Distribution of fitness genes in a sub-set of cancer types. (A) Distribution of the 43 cancer cell fitness genes with a significant loss of cellular fitness upon depletion across the 19 cancer types. (B) Distribution of the loss of cellular fitness upon depletion of targets of either approved (dark green) or not approved (light green) oncology drugs in breast cancer, pancreatic cancer, or glioblastoma.

Figure 4

Expression of GGPS1, FDPS, HMGCS1 and GART in breast cancer. (A) Amplification and expression of indicated molecules in breast tumors in The Cancer Genome Atlas (TCGA) (left) and Metaberic data (right) [49] using Copy Number Variation (CNV) and gene alteration rate data from cBioPortal.org [29,30]. (B) Expression of GGPS1, FDPS, GART and 3-Hydroxy-3-Methylglutaryl-CoA Synthase 1 (HMGCS1) mRNAs in breast cancer sub-types, in breast tumors and adjacent matched normal tissues using the data from cBioPortal (left panel) [29,30] and from Xena Browser (right panel) [31]. (C—E) Expression of indicated four mRNAs in TNBC and matched normal tissues from Xena Browser (right panel) [31], in TNBC samples [50], in TNBC and non-TNBC breast tumors, and breast cancer cell lines [51]; Right panel: Gene expression representation using heatmap in breast cancer cell lines—AU565, BT20, BT474, BT483, BT549, CAL120, CAL148, CAL51, CAL851, CAMA1, DU4475, EFM192A, EFM19, HCC1143, HCC1187, HCC1395, HCC1419, HCC1428, HCC1500, HCC1569, HCC1599, HCC1806, HCC1937, HCC1954, HCC202, HCC2157, HCC2218, HCC38, HCC70, HDQP1, HS274T, HS281T, HS343T, HS578T, HS606T, HS739T, HS742T, JIMT1, KPL1, MCF7, MDAMB134VI, MDAMB157, MDAMB175VII, MDAMB231, MDAMB361, MDAMB415, MDAMB436, MDAMB453, MDAMB468, SKBR3, T47D, UACC812, UACC893, YMB1, ZR751, ZR7530, EVSAT and HMC18 cells using data from cBioPortal.org [29,30].

Figure 5

Coexpression and significance of GGPS1, FDPS, GART and HMGCS1 in breast cancer. (A) Proteogenomics expression status of the four indicated molecules in breast tumors.
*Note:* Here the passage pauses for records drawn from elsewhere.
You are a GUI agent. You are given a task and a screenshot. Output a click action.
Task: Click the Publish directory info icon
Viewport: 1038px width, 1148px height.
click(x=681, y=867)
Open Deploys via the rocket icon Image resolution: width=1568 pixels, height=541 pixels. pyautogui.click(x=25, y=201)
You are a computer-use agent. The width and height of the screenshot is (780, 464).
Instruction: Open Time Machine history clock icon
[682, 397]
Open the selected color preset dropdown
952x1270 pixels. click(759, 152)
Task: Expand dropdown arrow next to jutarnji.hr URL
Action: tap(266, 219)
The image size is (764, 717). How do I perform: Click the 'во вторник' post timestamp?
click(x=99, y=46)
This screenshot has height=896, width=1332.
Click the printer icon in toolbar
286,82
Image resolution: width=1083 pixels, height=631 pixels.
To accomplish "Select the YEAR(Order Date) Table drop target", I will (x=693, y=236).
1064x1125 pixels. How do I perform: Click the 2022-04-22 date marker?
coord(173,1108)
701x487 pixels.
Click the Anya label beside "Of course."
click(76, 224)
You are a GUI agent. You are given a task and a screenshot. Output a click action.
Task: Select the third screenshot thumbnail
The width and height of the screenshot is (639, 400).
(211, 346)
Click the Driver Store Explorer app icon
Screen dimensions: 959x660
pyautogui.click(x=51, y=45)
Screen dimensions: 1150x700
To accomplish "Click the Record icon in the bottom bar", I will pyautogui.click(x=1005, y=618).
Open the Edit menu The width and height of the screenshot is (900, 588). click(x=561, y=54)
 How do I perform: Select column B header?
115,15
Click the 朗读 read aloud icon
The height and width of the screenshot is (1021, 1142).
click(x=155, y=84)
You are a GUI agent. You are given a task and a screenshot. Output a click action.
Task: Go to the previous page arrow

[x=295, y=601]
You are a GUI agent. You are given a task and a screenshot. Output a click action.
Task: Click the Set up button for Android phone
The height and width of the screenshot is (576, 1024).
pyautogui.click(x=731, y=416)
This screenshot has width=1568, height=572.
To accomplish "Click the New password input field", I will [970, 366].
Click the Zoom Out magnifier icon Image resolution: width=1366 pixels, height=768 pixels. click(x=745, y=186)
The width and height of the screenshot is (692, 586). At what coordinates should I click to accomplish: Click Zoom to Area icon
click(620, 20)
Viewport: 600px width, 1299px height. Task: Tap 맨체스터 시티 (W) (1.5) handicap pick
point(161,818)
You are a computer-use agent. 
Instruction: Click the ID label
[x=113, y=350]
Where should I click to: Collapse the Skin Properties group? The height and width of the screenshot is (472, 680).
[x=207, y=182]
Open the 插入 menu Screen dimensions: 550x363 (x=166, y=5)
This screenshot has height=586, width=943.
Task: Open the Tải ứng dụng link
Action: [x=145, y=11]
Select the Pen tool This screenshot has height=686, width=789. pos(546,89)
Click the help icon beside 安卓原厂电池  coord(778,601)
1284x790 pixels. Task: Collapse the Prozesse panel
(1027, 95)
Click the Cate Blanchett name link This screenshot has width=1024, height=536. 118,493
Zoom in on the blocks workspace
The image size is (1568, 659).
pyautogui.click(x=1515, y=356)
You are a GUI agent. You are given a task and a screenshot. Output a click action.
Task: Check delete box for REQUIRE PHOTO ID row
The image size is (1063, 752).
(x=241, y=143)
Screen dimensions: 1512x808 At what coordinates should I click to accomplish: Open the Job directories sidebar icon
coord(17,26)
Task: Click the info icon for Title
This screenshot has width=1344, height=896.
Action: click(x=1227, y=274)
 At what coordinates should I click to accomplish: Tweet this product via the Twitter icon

Yellow: CNV, Green:a RNAseq, and Orange: Protein [48]. (B) SurvExpress [32] survival analysis of GGPS1, FDPS, and GART and that of GGPS1, FDPS, GART, and HMGCS1 in patients with breast tumors.

Figure 6

Fitness dependency of the four enzymes of the mevalonate/cholesterol pathway in cancer-types. (A). Status of cellular fitness of cancer types upon knocking out GGPS1, FDPS, HMGCS1, or GART in cancer types for which drugs utilizing these molecules are approved (dark green dots) or not approved (light green) or are non-oncology drugs (orange). (B) Relationship between the four cellular targets or effectors and fitness dependency of cancer types, for which indicated drugs targeting these molecules are not approved.

Figure 7

Relationship between the cellular targets and/or effectors of oncology drugs and cancer-types. Overall summary of the relationship noticed in the present study between the cancer types and cellular targets or effectors with significant fitness-dependency for which indicated drugs targeting these molecules are not approved (A) or approved (B).